I often use UNIX tools (awk, comm, join, sort) to maintain smallish
(~10,000 records) data sets.  These tools aren't a proper relational
data base system, but they come close enough for the relational model to
be a good way to think about them.  Using a non-relational system
would be a nightmare.  Mind you, none of these things uses SQL, which
would also be a nightmare.  But then SQL =/= Relational.

Let me give you some quotations from Date's book (chapter 14):
	"it cannot be denied that SQL in its present form leaves
	rather a lot to be desired--even that, in some important
	respects, it fails to realize the full potential of the
	relational model."

	"the user may have to expand time and effort transforming
	the 'natural' formulation of a given query into some
	different, and arguably less 'natural', representation. "

	(of the built-in functions)
	"Frankly, there is so much confusion in this area that it is
	difficult to criticize it coherently."

It is important that you should not make the mistake of identifying
SQL with the relational approach.  The better you understand the
relational approach, the worse you will like SQL.

mjr@well.UUCP (Matthew Rapaport) (01/02/88)

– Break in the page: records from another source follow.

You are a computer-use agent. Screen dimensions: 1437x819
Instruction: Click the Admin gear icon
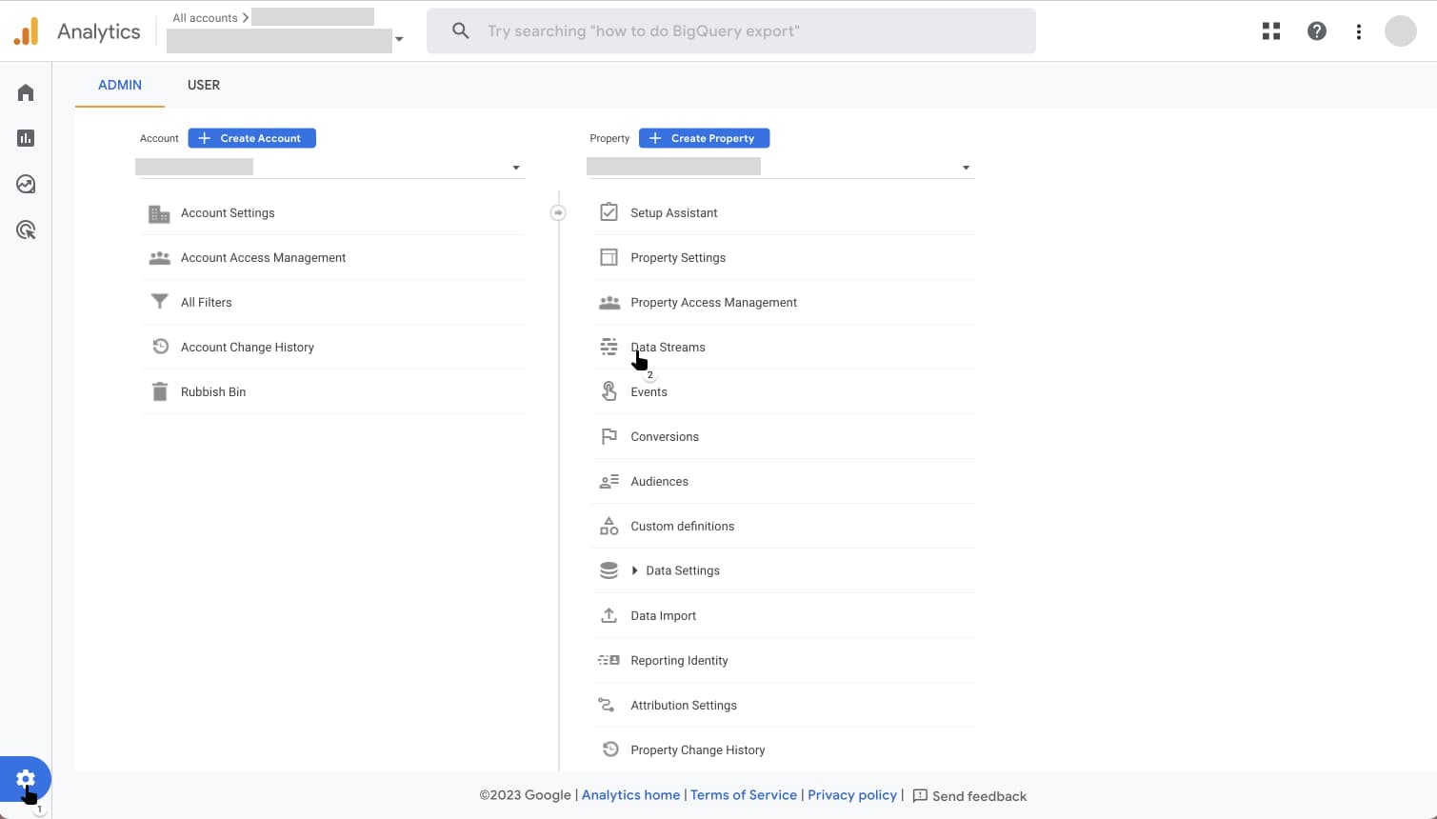tap(26, 779)
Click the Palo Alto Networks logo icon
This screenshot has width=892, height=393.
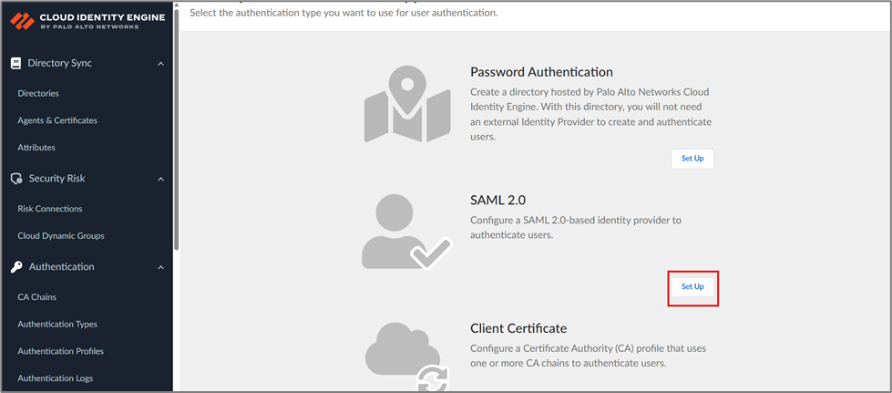[22, 20]
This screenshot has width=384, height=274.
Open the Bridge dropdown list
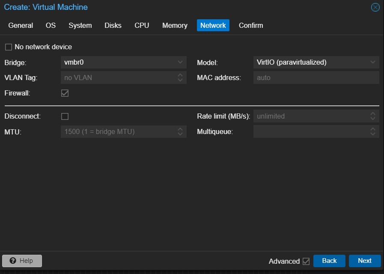point(180,63)
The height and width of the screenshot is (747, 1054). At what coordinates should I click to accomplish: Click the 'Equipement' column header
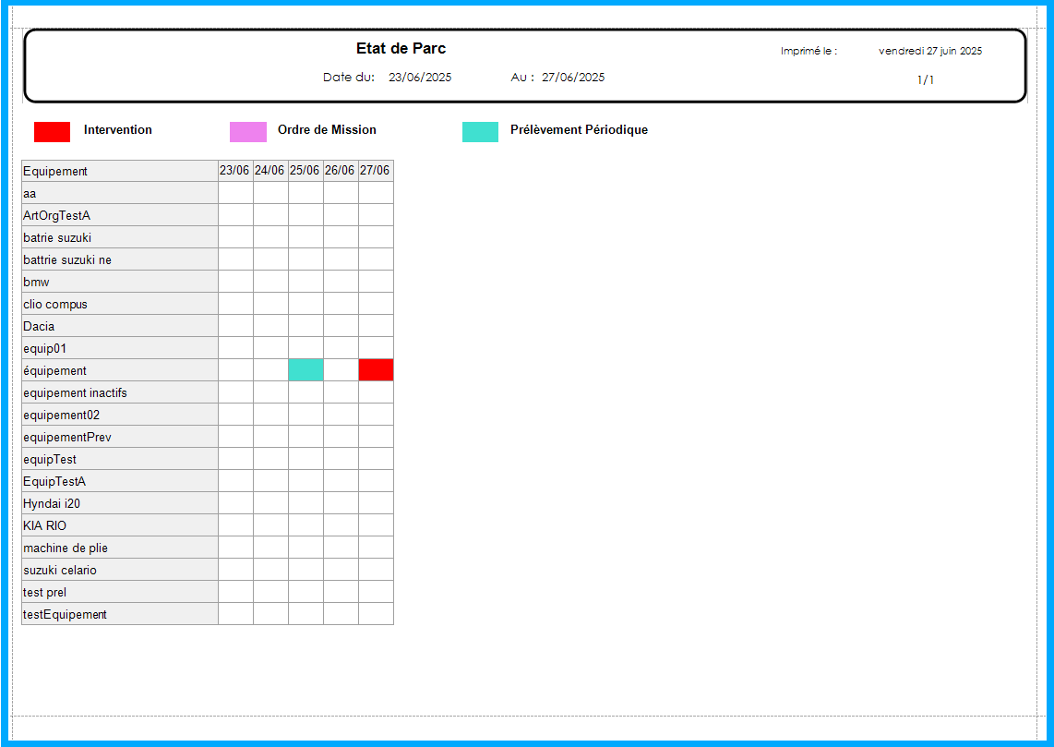(55, 171)
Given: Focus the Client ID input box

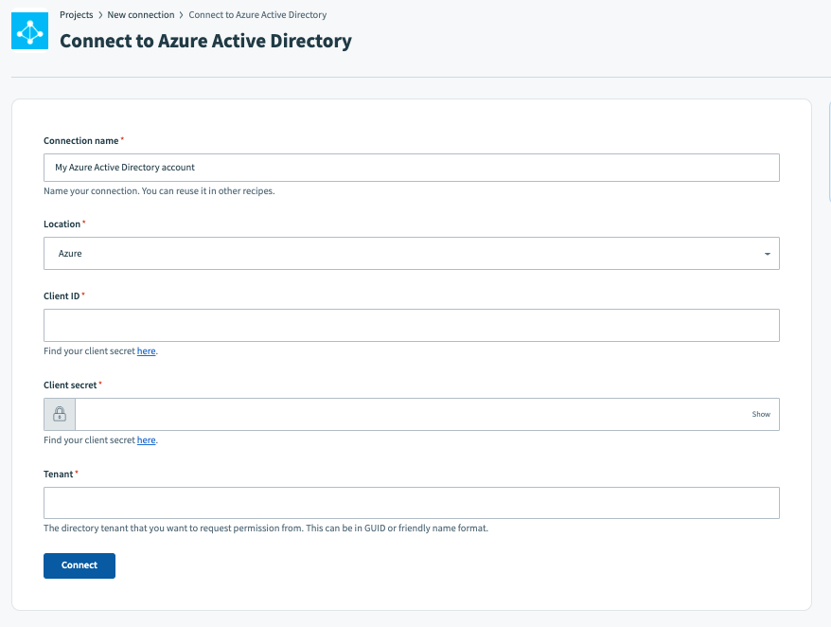Looking at the screenshot, I should pos(411,325).
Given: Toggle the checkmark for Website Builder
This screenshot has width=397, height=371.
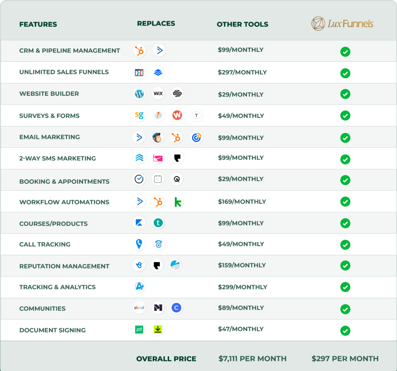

In article <495@hscfvax.harvard.edu> pavlov@hscfvax.harvard.edu (G.Pavlov) writes:
>In article <2550@sfsup.UUCP>, prj@sfsup.UUCP (P.Jayne) writes:
> There aren't a lot of defenders of pre-relational DBMSs out there it seems.
Implicit in this argument is the mistaken supposition that what is 
currently "out there" representing relational DBMSs in real products is
all there is to the relational model!  Consider that the BEST such
products implement only 50% of the model.  Before too much criticism,
it would be best to learn what the model really provides for, and ask
why vendors have never provided it!

Matthew Rapaport mjr@well [ptsfa!well!mjr]

daveb@geac.UUCP (David Collier-Brown) (01/03/88)

>In article <2550@sfsup.UUCP>, prj@sfsup.UUCP (P.Jayne) writes:
>> There aren't a lot of defenders of pre-relational DBMSs out there it seems.
>> I can no longer resist jumping into this.  I've been doing database and
>> datacomm for over ten years now, ....................
>> 
>> The Brooklyn Bridge is up for sale again, and there are lots of buyers...
>> ... (treatise on why relational dbms's don't cut it)

  Rather than continuing with a mixed factual/religious debate, I'm
just going to throw in a comment re use "out there":

  Research in database theory has yielded the Entity-Relation model,
(or the entity-category-relation model) which subsumes the "network"
and "relational" models, and points out areas where they both fall
down.  Wait a while, there's a new religion coming! ((:-)) There's
also an implementation of an e-r database manager in existance (Zim,
from a company in Ottawa).
  Computer manufacturers who understand the subset of the relational
and network models which are co-representable have provided
"relational access managers" for existing network databases, which
provide the illusion of being able to do most of the relational
operations on fairly broad views of network databases.  The best
example is argueably (Honeywell-) Bull although other manufacturers
and dbms vendors also are trying to catch up...
-- 
 David Collier-Brown.                 {mnetor|yetti|utgpu}!geac!daveb
 Geac Computers International Inc.,   |  Computer Science loses its
 350 Steelcase Road,Markham, Ontario, |  memory (if not its mind)
 CANADA, L3R 1B3 (416) 475-0525 x3279 |  every 6 months.

john@geac.UUCP (John Henshaw) (01/04/88)

In article <2550@sfsup.UUCP>, prj@sfsup.UUCP (P.Jayne) writes:
> [stuff]
> 	Flash! Relational technology is going to solve...
	       ^^^^^^^^^^^^^^^^^^^^^
	       ^^^^^^^^^^^^^^^^^^^^^

This is a reference to a subject. No problem.

> [more stuff]
> 	The big lie of Relational Technology is that all human applications
		       ^^^^^^^^^^^^^^^^^^^^^
		       ^^^^^^^^^^^^^^^^^^^^^

This is the name of a major relational database vendor. (Notice the
captialization?) I hope that this is a mistake.

-john-
-- 
John Henshaw,			(mnetor, yetti, utgpu !geac!john)
Geac Computers Ltd.		"Relax. The collapse of the universe and all
Markham, Ontario, Canada, eh?	 life as we know it, could only kill you once."